When the Korean War erupted in 1950, the Air Force Reserve consisted of over 315,800 non-drilling and nearly 58,500 drilling Reservists in combat sustaining units, namely 20 troop carrier wings outfitted with C-46s and C-47s (later C-119s), and five light bombardment wings of B-26s. Between July 1950 and June 1953, the Air Force mobilized nearly 147,000 Air Force Reservists to active service for periods from one to three years. Five Air Force Reserve units remained on active service while another 15 units were called up to replace and fill out active units. Air Force Reservists performed well, as demonstrated by unit citations and the recalled individuals who became fighter aces.
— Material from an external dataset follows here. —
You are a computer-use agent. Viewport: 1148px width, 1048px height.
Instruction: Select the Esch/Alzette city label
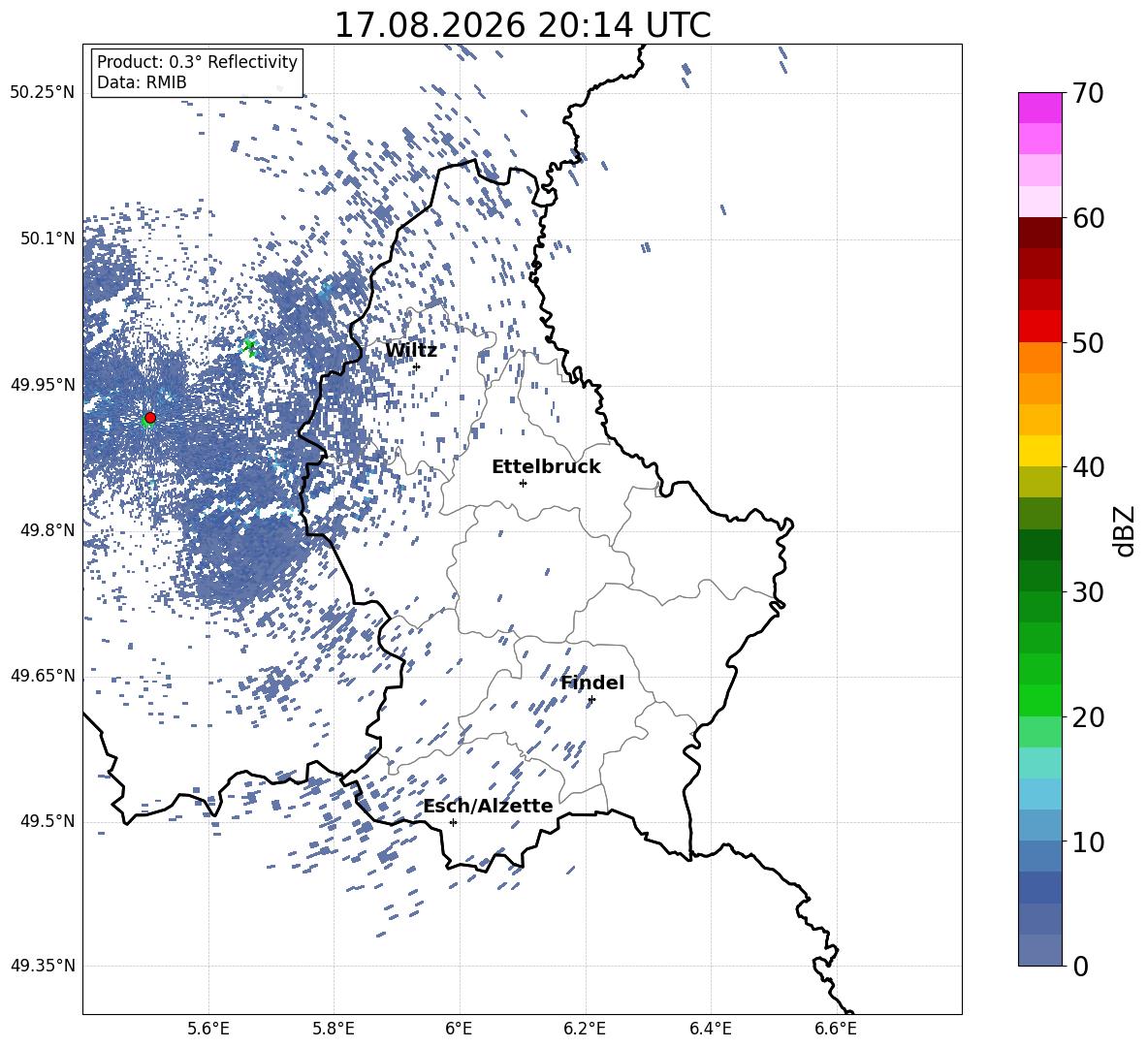[488, 806]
During the 1950s, several legislative acts addressed concerns with the national reserve program, establishing the Ready, Standby, and Retired Reserve categories. Units were provided with full-time air reserve technician (ART) trainers and the President was authorized to mobilize a portion of the Ready Reserve to active duty without advanced congressional notification.
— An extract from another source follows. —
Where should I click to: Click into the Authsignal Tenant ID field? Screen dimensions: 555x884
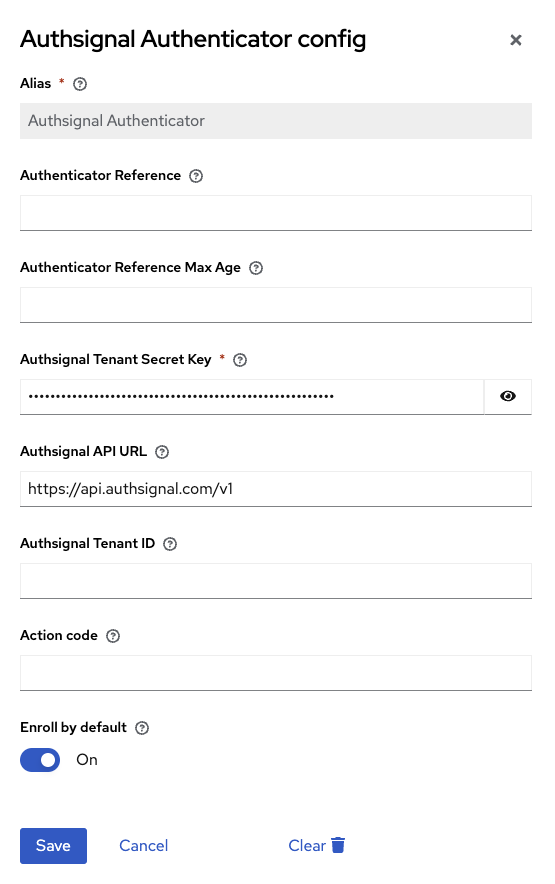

In the 1960s the services relied on the Reserve forces to support the Berlin and Cuban Crises. While still transitioning to new aircraft, five Air Force Reserve C-124 units along with 5,613 Reservists were mobilized for a year during the Berlin Crisis. When the Cuban Crisis intensified, Reserve aircrews flew C-119s and materiel to Key West Naval Air Station and Homestead AFB, Florida. Mobilizations followed with 14,220 Air Force Reservists and 422 aircraft on active duty by 28 October 1962.
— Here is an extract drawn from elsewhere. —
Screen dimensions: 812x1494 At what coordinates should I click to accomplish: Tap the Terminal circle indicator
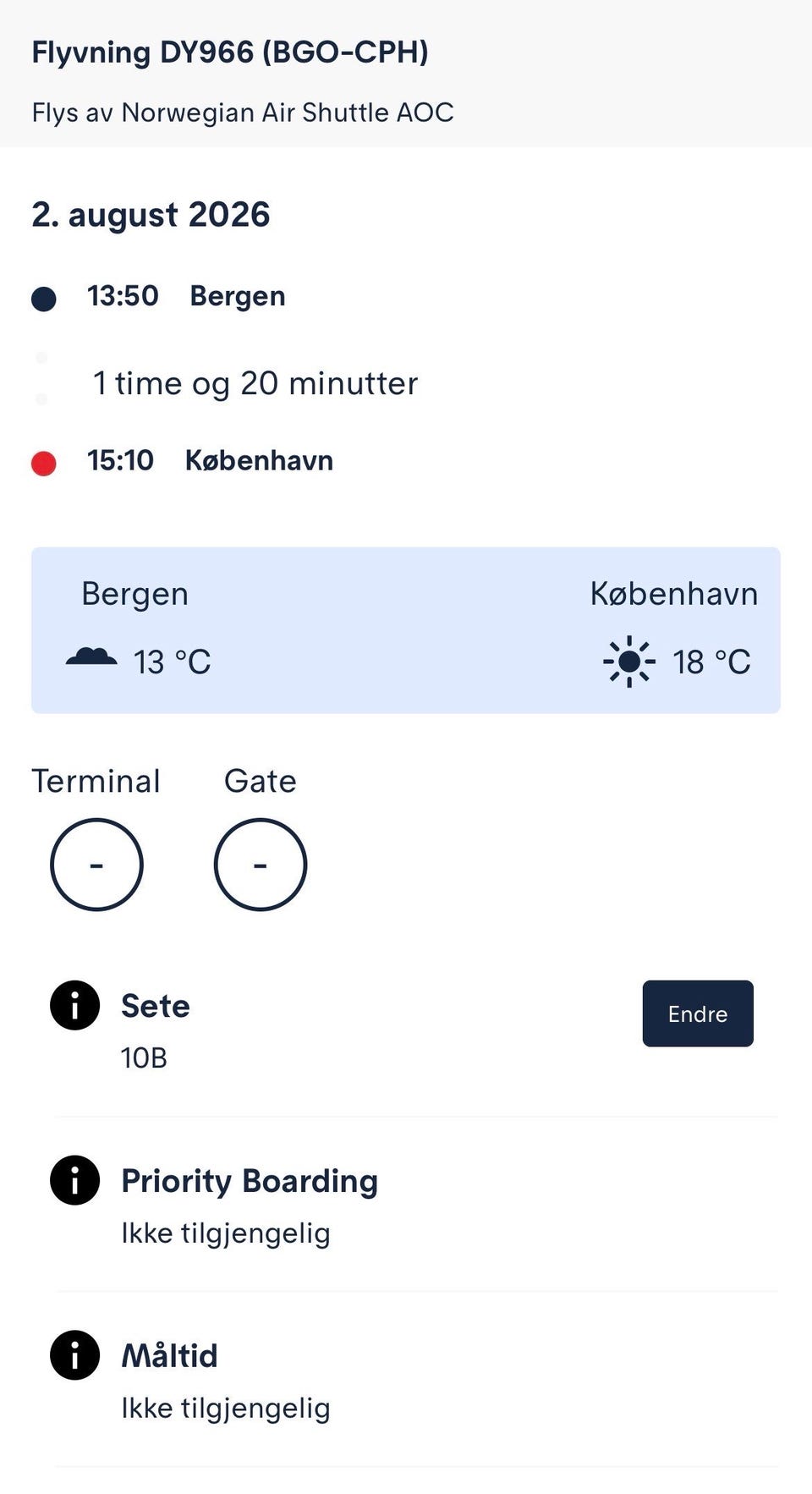point(96,865)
The Air Force again called on the Air Force Reserve to participate in the Vietnam War effort. Reservists voluntarily provided direct and indirect support with few mobilizations. Needing more strategic airlift into the Vietnam Theater, the Air Force Reserve responded by flying C-124 missions as part of their inactive duty, annual two-week training, and an additional 36 days of inactive duty days until US involvement ended in 1973. Air Force Reserve rescue and recovery, intelligence and medical specialists, aerial porters, maintainers, lawyers, and chaplains comprised the range of support provided. Desiring more augmentation from the Air Force Reserve and yet unable to procure enough new C-141s, the Air Force initiated in 1968 the associate concept whereby Air Force Reserve personnel would associate with an active duty unit equipped with new C-141s or C-9s, flying and performing maintenance together.